─── Task input

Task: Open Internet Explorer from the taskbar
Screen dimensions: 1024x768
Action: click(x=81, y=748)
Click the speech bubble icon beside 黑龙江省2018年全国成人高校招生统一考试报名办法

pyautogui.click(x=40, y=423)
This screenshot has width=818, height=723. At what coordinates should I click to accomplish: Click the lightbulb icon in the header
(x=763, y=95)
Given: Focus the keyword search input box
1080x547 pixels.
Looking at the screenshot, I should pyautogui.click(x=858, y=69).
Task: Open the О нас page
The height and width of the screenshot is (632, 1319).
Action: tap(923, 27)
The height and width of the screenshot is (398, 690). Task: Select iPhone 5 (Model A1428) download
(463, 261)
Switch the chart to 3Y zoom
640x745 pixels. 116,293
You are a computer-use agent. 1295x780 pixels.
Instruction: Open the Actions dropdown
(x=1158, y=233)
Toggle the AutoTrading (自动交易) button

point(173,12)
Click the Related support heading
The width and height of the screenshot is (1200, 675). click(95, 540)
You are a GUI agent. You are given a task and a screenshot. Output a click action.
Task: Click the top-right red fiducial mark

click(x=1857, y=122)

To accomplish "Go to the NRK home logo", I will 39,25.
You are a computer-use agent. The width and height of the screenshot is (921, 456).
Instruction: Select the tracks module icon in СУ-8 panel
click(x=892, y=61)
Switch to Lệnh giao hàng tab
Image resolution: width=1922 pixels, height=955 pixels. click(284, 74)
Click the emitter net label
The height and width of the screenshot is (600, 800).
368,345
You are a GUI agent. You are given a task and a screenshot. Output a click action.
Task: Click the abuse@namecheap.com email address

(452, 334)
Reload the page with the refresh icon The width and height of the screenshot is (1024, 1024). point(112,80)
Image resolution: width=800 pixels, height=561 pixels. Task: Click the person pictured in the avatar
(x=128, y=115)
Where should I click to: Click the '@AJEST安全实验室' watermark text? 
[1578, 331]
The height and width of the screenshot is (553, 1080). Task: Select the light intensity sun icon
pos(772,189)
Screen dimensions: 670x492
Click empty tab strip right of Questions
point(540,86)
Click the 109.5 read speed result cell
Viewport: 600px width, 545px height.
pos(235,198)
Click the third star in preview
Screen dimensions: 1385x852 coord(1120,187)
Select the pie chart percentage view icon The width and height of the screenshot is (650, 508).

──────

What you need to do: Rewrite everything from the start of the records down to the line containing "point(540,86)", changing "lightbulb" to "light bulb" and leaving all else as it is. Return only those lines.

Output:
Task: Open Internet Explorer from the taskbar
Screen dimensions: 1024x768
Action: click(x=81, y=748)
Click the speech bubble icon beside 黑龙江省2018年全国成人高校招生统一考试报名办法

pyautogui.click(x=40, y=423)
This screenshot has width=818, height=723. At what coordinates should I click to accomplish: Click the light bulb icon in the header
(x=763, y=95)
Given: Focus the keyword search input box
1080x547 pixels.
Looking at the screenshot, I should pyautogui.click(x=858, y=69).
Task: Open the О нас page
The height and width of the screenshot is (632, 1319).
Action: tap(923, 27)
The height and width of the screenshot is (398, 690). Task: Select iPhone 5 (Model A1428) download
(463, 261)
Switch the chart to 3Y zoom
640x745 pixels. 116,293
You are a computer-use agent. 1295x780 pixels.
Instruction: Open the Actions dropdown
(x=1158, y=233)
Toggle the AutoTrading (自动交易) button

point(173,12)
Click the Related support heading
The width and height of the screenshot is (1200, 675). click(95, 540)
You are a GUI agent. You are given a task and a screenshot. Output a click action.
Task: Click the top-right red fiducial mark

click(x=1857, y=122)

To accomplish "Go to the NRK home logo", I will 39,25.
You are a computer-use agent. The width and height of the screenshot is (921, 456).
Instruction: Select the tracks module icon in СУ-8 panel
click(x=892, y=61)
Switch to Lệnh giao hàng tab
Image resolution: width=1922 pixels, height=955 pixels. click(284, 74)
Click the emitter net label
The height and width of the screenshot is (600, 800).
368,345
You are a GUI agent. You are given a task and a screenshot. Output a click action.
Task: Click the abuse@namecheap.com email address

(452, 334)
Reload the page with the refresh icon The width and height of the screenshot is (1024, 1024). point(112,80)
Image resolution: width=800 pixels, height=561 pixels. Task: Click the person pictured in the avatar
(x=128, y=115)
Where should I click to: Click the '@AJEST安全实验室' watermark text? 
[1578, 331]
The height and width of the screenshot is (553, 1080). Task: Select the light intensity sun icon
pos(772,189)
Screen dimensions: 670x492
Click empty tab strip right of Questions
point(540,86)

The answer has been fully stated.